Cela aide d'avoir vu le courage moral en action. De nombreux militants des droits civiques qui ont participé à des marches et à des sit-in dans le sud des États-Unis dans les années 1960 avaient des parents qui ont fait preuve de courage moral et d'engagement civique, comme beaucoup d'Allemands qui ont sauvé des Juifs pendant l'Holocauste. Regarder les gens que vous admirez faire preuve de courage moral peut vous inspirer à faire de même.
Un rebelle moral en herbe a aussi besoin de ressentir de l'empathie, imaginer le monde du point de vue de quelqu'un d'autre. Passer du temps avec des gens d'horizons différents et vraiment apprendre à les connaître aide. Des lycéens blancs qui avaient plus de contacts avec des personnes de différents groupes ethniques — dans leur quartier, à l'école et dans les équipes sportives - ont des niveaux plus élevés d'empathie et voient les gens de différents groupes minoritaires de manière plus positive.
Ces mêmes élèves sont plus susceptibles de déclarer avoir pris des mesures si un camarade de classe utilise une insulte ethnique, comme en défiant directement cette personne, soutenir la victime ou en parler à un enseignant. Les personnes plus empathiques sont également plus susceptibles de défendre quelqu'un qui est victime d'intimidation.
Finalement, les rebelles moraux ont besoin de compétences particulières et s'entraînent à les utiliser. Une étude a révélé que les adolescents qui se débrouillaient dans une dispute avec leur mère, utiliser des arguments raisonnés au lieu de pleurnicher, pressions ou insultes, étaient les plus résistants à la pression des pairs pour consommer des drogues ou boire de l'alcool par la suite.

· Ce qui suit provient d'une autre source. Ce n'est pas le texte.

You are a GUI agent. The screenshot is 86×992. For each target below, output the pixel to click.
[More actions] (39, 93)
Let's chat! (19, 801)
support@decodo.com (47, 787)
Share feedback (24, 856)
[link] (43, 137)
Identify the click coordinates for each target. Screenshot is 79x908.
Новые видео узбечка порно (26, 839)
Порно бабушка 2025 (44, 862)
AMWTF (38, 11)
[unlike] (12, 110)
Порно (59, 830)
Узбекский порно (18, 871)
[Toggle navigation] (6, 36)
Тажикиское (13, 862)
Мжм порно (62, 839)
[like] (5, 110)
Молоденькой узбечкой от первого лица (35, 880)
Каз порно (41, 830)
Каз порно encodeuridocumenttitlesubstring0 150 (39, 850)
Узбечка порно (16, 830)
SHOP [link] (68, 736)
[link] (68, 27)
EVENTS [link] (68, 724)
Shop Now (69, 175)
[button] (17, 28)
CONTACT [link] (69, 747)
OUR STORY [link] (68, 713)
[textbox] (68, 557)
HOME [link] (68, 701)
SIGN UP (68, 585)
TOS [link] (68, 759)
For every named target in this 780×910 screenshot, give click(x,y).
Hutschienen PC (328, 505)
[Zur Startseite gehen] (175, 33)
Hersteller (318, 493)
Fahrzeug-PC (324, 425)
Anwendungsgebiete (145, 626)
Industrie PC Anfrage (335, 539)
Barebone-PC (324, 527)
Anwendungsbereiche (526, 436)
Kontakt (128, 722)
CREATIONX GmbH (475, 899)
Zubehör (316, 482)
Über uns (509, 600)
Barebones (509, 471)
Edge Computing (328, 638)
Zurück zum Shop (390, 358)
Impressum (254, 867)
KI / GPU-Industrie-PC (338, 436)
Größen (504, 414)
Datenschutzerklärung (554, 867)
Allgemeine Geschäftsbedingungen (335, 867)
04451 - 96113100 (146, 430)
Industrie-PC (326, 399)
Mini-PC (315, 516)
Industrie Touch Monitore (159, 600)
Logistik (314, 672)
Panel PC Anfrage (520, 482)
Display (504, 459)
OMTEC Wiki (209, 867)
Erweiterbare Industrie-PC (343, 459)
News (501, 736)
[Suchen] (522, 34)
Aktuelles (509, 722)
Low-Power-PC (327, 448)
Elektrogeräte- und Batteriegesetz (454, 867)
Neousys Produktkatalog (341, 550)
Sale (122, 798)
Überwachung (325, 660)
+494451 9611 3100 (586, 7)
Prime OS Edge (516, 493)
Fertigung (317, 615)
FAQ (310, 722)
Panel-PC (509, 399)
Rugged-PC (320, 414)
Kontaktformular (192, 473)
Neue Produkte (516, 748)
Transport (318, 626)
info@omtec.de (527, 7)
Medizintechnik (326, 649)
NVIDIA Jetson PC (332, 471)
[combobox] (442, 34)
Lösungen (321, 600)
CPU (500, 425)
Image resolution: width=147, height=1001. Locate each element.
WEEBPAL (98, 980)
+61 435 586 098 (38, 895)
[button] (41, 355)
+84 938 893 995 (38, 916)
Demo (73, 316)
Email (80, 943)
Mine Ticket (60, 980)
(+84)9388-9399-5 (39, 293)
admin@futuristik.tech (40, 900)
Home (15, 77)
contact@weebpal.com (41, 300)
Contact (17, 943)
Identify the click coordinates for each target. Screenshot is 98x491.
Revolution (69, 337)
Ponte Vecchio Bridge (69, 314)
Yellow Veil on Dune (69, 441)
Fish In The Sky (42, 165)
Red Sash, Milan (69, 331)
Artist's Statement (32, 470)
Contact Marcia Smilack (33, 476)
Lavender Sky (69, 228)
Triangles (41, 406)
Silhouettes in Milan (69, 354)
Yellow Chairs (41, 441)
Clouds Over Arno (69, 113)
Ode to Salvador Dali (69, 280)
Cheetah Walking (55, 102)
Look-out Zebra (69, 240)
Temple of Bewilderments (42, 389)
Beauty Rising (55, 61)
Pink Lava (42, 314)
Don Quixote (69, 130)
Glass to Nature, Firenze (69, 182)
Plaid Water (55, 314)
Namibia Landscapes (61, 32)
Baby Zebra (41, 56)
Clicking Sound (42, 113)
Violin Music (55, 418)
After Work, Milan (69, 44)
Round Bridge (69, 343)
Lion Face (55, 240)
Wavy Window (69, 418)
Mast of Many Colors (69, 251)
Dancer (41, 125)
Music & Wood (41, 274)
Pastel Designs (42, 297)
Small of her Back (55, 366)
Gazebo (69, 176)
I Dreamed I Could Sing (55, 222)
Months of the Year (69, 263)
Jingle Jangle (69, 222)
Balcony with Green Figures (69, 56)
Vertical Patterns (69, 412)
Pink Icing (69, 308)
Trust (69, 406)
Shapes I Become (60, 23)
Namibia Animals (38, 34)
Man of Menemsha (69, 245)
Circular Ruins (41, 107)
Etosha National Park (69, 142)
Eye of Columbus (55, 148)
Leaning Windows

Pourquoi? Les personnes qui se sont entraînées à présenter des arguments efficaces et à s'y tenir sous pression sont mieux à même d'utiliser ces mêmes techniques avec leurs pairs.
Les rebelles moraux ont clairement des caractéristiques particulières qui leur permettent de défendre ce qui est juste. Mais qu'en est-il du reste d'entre nous? Sommes-nous condamnés à être les spectateurs silencieux qui se tiennent docilement à l'écart et n'osent pas dénoncer les mauvais comportements ?
Heureusement, non. Il est possible de développer la capacité de résister à la pression sociale. En d'autres termes, n'importe qui peut apprendre à être un rebelle moral.
Cet article est republié à partir de The Conversation sous une licence Creative Commons. Lire l'article original.